■ Список заданий:
1. Воспроизведите без изменений часть фрагмента документа между словами «- За первого» и «всех вас поубиваем.», включая их самих.
2. Изложите содержание фрагмента документа в двух предложениях.
3. Соответствуют ли фрагменту документа утверждения (а), (б) и (в)? На каждое ответьте «да» или «нет» и приведите решающие слова фрагмента дословно. (а) Во дворе задержанных заставили лечь лицом вниз. (б) Радио в комиссариате было выключено. (в) Во время перестрелки задержанным позволили лечь на пол.

В комиссариате нас встретили пинками и прикладами. Весь путь до комиссариата мы проделали под градом ударов. Излюбленной мишенью были спина и нижняя часть живота. Нас привели во двор и заставили лечь лицом вниз, руки на затылке.

В таком положении нас стали по одному допрашивать. Кто у вас главный? Кто командир? Чем занимались? И основной вопрос - где оружие? Ничего не знаем, отвечали мы, не имеем об этом ни малейшего понятия.

Радио было включено на полную мощь, и мы слышали все, что происходило в президентском дворце Ла-Монеда: ультиматум, предъявленный мятежниками Сальвадору Альенде, бомбежку дворца, первые приказы хунты.

В двенадцать пришел офицер. У него был свой метод запугивания людей.

- За первого же погибшего карабинера, - сказал он, - один из вас поплатится жизнью.

В час явился капитан Асокар с новостью.

- Только что погиб карабинер, - сказал он угрожающим тоном. - Еще одна жертва, и мы всех вас поубиваем.

В пять часов поступило новое сообщение: "Погиб еще один карабинер. Мы вас расстреляем". Послышался лязг затворов.

- Не будьте идеалистами, мальчики! - увещевал нас капитан. - Скажите, где оружие. Никто об этом не узнает.

Я заметил, что некоторые товарищи стали проявлять признаки слабости. Мы все были уверены, что нас убьют.

Через три четверти часа пришел армейский майор, и нас повели на допрос. Для проформы, конечно. Предварительно майор устроил нам спектакль: сделав вид, что оскорблен сказанными словами, он в наказание пригрозил одному из товарищей, что ему сделают подкожную инъекцию воды из-под крана. Рядом уже стоял новобранец со шприцем наготове. Вдруг майор сказал этому товарищу:

- Ты, однако, не трус!

Из допроса ничего не помню, кроме избиений. Думаю, что в этом и заключалась его цель. Продолжался допрос долго, и я никогда не испытывал такой боли и одновременно такого бессилия. Ощущение было такое, будто мое тело разломано на несколько частей. Мы все, кажется, держались стойко. Раздосадованный офицер сказал наконец:

- Я их забираю.

Офицер корпуса карабинеров подстрекнул его:

- Они наверняка что-то знают, так как их взяли у райкома.

Сначала нас привели в ближайшую воинскую часть, а оттуда на военном автобусе отправили в расположение полка "Такна". Мы с удобствами разместились на сиденьях. Однако длилось это недолго. Когда мы проезжали через центр Сантьяго, между жителями города и мятежниками вспыхнула сильная перестрелка. Карабинеры из 7-го комиссариата бросились на пол. Мы же вынуждены были сидеть, слушая, как кто-то из карабинеров орал нам:

- Если сюда залетит пуля, она наверняка вас прихлопнет, сукины дети!

■ Сохранённые данные:

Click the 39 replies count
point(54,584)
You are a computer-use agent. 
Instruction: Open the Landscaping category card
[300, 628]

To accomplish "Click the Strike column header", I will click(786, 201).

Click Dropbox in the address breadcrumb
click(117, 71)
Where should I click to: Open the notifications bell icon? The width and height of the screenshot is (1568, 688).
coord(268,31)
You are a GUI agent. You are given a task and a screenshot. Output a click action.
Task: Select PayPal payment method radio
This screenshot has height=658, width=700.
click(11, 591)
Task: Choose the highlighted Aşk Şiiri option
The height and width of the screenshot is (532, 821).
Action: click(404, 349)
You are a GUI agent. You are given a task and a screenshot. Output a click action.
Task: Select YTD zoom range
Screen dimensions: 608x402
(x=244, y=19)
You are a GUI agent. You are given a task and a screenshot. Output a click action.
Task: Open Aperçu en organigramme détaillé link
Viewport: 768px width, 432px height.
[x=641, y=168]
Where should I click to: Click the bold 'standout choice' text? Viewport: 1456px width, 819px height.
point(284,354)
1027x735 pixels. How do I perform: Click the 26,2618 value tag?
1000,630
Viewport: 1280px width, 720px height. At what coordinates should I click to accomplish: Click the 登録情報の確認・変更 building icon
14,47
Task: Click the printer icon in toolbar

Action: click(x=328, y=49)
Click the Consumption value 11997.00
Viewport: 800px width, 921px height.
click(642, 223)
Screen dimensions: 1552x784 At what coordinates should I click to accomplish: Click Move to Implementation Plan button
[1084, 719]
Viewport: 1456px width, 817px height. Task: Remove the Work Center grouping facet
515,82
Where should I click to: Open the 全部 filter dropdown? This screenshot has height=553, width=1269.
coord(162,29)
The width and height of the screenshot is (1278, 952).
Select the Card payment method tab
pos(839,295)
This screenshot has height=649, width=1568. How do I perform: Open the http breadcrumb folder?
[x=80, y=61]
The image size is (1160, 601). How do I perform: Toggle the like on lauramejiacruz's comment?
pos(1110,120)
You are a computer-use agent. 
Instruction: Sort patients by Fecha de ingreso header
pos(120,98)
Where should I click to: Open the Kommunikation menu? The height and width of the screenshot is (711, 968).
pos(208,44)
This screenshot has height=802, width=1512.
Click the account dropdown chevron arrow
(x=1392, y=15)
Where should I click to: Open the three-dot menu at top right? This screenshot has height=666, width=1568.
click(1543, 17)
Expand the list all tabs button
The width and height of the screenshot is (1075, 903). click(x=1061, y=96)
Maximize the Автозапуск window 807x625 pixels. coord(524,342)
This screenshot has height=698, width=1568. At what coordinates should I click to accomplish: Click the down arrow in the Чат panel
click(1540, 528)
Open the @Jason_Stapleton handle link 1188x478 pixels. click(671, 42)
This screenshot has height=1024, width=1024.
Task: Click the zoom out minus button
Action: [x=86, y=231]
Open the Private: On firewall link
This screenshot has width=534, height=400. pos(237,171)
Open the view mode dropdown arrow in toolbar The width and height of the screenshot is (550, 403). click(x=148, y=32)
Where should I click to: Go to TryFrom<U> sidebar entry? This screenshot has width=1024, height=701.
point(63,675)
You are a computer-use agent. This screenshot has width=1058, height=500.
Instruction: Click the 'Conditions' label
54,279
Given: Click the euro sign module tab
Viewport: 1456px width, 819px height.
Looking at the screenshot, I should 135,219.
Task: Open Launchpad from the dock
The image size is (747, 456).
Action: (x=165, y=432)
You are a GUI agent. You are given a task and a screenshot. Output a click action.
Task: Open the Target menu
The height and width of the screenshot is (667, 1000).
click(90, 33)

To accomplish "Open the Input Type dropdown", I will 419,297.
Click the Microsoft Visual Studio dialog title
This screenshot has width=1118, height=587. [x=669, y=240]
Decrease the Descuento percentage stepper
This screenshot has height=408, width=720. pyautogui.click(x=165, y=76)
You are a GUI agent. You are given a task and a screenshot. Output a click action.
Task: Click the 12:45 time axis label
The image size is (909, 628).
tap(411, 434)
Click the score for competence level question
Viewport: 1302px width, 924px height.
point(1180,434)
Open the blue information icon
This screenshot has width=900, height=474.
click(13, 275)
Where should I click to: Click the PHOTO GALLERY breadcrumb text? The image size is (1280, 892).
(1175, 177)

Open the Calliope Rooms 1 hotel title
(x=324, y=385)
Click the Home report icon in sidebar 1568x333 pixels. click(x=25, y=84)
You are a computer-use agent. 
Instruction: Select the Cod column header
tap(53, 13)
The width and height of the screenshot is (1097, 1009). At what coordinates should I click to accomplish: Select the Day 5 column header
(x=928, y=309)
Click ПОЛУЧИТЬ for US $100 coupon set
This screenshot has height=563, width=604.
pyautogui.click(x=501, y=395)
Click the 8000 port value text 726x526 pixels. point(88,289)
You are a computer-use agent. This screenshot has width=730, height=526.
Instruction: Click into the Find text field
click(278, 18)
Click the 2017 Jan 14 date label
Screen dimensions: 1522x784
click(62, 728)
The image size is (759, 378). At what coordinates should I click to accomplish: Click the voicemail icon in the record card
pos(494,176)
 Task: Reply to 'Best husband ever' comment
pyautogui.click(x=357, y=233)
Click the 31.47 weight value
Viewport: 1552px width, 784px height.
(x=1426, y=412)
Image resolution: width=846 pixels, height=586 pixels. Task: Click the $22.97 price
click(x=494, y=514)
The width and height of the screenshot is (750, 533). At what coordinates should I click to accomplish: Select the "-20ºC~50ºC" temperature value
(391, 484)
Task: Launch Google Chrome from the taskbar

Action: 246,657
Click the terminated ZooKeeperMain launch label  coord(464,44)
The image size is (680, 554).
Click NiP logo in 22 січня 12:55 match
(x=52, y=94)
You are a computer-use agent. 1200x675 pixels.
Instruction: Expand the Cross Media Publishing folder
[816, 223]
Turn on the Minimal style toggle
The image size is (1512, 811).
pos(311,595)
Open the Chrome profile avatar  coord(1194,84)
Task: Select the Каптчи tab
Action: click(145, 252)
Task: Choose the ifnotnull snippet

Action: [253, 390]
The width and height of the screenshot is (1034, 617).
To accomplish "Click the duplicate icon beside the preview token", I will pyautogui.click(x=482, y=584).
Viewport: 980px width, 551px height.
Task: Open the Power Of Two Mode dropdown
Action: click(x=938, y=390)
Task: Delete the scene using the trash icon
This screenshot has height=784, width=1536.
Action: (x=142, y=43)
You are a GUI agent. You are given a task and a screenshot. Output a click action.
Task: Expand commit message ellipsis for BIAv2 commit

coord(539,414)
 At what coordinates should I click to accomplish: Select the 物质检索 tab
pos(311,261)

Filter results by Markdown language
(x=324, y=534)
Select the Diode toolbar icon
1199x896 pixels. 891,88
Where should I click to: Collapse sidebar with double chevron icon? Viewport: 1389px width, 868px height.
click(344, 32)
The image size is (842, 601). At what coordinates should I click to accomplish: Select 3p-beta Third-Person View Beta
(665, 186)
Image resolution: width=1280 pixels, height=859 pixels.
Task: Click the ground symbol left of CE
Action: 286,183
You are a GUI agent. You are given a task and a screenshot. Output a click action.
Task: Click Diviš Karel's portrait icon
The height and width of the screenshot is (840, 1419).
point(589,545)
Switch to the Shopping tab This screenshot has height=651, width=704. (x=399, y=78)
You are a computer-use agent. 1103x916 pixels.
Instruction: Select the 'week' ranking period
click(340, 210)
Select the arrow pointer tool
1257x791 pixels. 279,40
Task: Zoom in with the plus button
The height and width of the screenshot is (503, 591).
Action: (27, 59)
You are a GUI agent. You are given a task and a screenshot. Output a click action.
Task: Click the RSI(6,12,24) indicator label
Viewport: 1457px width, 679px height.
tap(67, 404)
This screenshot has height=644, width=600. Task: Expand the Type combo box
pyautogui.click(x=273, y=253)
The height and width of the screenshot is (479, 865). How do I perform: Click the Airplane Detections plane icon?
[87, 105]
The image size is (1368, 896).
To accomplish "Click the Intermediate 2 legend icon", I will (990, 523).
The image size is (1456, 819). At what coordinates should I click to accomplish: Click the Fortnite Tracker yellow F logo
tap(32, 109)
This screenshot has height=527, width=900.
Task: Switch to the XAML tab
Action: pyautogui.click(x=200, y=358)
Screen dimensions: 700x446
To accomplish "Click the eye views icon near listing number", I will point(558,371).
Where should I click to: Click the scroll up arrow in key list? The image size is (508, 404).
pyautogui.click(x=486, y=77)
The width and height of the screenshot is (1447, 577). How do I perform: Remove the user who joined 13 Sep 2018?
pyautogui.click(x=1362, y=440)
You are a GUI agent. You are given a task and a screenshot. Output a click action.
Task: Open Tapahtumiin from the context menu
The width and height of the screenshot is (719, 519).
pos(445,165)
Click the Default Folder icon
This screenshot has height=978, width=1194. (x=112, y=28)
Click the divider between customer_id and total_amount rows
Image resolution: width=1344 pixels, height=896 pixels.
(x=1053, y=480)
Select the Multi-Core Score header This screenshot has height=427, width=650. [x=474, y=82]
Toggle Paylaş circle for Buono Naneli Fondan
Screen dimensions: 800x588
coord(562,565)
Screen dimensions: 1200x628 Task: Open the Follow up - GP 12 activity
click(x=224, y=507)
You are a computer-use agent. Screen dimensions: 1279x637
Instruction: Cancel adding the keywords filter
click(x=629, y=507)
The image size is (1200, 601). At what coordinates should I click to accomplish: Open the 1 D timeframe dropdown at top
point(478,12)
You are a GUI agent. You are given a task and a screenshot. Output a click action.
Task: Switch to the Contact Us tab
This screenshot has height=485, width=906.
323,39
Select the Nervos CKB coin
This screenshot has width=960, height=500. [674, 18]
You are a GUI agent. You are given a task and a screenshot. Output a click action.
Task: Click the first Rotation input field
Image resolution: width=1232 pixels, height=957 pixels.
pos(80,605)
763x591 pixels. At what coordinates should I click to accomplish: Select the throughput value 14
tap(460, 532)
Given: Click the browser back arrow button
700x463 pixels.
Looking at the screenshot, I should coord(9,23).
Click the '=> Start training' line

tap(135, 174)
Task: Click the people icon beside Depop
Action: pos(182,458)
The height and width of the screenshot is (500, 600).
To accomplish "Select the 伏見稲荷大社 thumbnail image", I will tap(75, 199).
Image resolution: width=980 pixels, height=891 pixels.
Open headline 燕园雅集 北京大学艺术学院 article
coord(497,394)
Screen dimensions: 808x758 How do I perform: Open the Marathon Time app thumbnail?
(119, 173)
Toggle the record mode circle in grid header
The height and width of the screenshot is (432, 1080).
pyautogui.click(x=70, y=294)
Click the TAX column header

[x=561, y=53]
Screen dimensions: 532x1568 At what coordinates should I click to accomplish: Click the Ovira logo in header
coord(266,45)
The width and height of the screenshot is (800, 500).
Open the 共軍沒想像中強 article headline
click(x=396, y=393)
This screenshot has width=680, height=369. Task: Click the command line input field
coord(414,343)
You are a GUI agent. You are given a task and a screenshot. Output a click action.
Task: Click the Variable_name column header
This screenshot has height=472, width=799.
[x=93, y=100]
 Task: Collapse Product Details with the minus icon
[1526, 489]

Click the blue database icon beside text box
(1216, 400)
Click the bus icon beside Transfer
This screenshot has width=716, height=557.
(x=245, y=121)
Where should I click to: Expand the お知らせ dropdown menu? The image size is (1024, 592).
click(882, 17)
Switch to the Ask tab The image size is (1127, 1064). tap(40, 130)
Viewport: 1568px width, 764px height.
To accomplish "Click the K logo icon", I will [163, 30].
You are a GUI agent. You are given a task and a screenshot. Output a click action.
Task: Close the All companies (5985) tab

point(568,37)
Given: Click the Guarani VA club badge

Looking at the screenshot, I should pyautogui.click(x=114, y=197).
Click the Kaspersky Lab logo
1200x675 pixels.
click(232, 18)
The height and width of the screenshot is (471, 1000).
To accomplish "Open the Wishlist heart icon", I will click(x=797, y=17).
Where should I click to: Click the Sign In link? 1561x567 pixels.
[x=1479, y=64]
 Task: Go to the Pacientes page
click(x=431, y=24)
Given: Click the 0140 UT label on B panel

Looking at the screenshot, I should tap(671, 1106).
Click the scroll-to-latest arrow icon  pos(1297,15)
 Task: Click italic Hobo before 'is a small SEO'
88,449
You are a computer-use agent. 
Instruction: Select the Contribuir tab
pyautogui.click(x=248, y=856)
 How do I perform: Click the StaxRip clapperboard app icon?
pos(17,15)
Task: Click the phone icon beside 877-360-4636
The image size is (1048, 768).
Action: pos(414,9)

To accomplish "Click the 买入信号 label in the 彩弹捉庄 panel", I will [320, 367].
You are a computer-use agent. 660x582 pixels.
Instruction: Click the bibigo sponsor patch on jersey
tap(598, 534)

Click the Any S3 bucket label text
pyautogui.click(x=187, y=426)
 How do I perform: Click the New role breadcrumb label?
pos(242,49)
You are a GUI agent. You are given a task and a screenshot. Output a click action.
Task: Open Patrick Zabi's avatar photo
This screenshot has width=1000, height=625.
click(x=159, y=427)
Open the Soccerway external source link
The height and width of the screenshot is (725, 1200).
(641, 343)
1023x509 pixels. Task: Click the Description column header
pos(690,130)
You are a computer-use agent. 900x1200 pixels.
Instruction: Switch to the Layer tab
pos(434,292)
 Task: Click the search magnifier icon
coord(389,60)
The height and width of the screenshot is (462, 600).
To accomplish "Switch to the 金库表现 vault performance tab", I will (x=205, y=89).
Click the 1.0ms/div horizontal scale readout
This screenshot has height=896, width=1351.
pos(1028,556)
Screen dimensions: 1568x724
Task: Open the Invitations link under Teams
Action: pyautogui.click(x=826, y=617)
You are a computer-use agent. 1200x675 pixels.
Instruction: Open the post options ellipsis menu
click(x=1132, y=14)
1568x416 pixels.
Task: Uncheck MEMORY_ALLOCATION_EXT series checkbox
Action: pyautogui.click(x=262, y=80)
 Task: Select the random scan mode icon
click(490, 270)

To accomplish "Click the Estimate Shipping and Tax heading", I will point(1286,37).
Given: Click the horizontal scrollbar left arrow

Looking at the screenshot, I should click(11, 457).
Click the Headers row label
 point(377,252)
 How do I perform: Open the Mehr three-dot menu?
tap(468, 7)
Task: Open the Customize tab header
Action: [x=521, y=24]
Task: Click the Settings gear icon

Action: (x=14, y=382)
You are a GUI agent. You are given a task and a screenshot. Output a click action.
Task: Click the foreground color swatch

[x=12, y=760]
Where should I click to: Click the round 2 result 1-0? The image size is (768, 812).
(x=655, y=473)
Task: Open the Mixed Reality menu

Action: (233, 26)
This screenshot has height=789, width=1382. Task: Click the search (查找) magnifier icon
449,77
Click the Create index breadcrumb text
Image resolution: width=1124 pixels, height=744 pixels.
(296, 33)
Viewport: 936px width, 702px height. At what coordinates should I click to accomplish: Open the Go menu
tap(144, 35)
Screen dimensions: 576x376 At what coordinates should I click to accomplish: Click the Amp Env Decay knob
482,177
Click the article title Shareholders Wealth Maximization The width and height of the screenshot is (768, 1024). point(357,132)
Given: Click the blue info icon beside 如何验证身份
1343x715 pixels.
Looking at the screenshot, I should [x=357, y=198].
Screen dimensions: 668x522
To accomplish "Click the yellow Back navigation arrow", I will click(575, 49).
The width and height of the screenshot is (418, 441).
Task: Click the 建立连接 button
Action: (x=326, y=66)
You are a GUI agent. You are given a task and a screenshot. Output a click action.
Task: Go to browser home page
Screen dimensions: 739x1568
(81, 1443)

■ Выполненное задание:
1.
- За первого же погибшего карабинера, - сказал он, - один из вас поплатится жизнью.

В час явился капитан Асокар с новостью.

- Только что погиб карабинер, - сказал он угрожающим тоном. - Еще одна жертва, и мы всех вас поубиваем.

2. Рассказчика и его товарищей избили в комиссариате и допрашивали о том, где оружие, угрожая расстрелом из-за гибели карабинеров. После долгого допроса с избиениями их отправили в расположение полка «Такна», и по пути через центр Сантьяго автобус попал в перестрелку.

3.
(а) Да: «заставили лечь лицом вниз, руки на затылке».
(б) Нет: «Радио было включено на полную мощь».
(в) Нет: «Мы же вынуждены были сидеть».